New Ford Ideas Are Crazy (and Genius)
Two recent developments from Dearborn could be used to make the case that Ford has gone crazy.
Or to affirm the fact that the people running Ford are geniuses.
If a company decides to eliminate its name from advertising, well, why bother advertising, right? Naturally, if someone brought up that idea in a marketing meeting, he or she would be labeled as crazy and promptly fired.
“You know, Mr. Mulally, I think for our next corporate ad campaign we should avoid the word ‘Ford’ and quite possibly not show our logo, either.”
That same guy is probably the one who recommended a motorcycle engine for the next Fiesta, too.
But, you know, both ideas kind of make sense.

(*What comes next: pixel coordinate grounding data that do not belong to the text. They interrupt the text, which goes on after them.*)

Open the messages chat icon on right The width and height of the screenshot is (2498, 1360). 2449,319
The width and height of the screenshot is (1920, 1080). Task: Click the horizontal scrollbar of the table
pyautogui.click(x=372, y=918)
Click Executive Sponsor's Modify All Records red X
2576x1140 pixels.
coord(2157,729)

Ford Motor Co. (F), seeking to overcome negative perceptions, debuted a new corporate advertising campaign last month that showed new models stripped of the Ford blue oval badge and that never mentioned the automaker by name.
The article went on to quote Matt VanDyke, the company’s U.S. director of marketing communications, who explained the situation,
The reality of the quality of our products is just ahead of where the perception of the brand is, still, here in the U.S.
As a former ad man, I can translate for you what this means:
There are too many cartoon drawings on the back of Chevy trucks of kids peeing on Ford logos. Some people hear the name “Ford” and still think of a 1997 Escort. Naturally, the solution is to separate the new product from the old logo, at least in marketing. It could work well enough to get people past any initial hesitation and willing to check out the Blue Oval. For that reason, I give this an idea an A+.
What about the motorcycle engine? Well, of course, it’s not actually a motorcycle engine. It’s just not much bigger than one. Officially, the new mill is a 1.0-liter 3-cylinder EcoBoost for use in the 2014 Ford Fiesta. Its actual displacement is slightly less: 999 cc. Crazy low numbers for a car, right? Yes, but its performance numbers look like they will stack up. Expect 123 hp, 0-60 in around 10 seconds, a top speed of 120 mph and, most important, fuel economy somewhere in the neighborhood of 32 mpg city/41 highway.
That’s all achieved with direct injection, turbocharging and variable timing for both the inlet and exhaust camshafts.
Yeah, both ideas are kind of crazy and certainly unconventional. But they are also genius and should propel Ford into a day when no one wants to pee on its logo.
Could you see a 1.0-liter 3-cylinder engine in your future?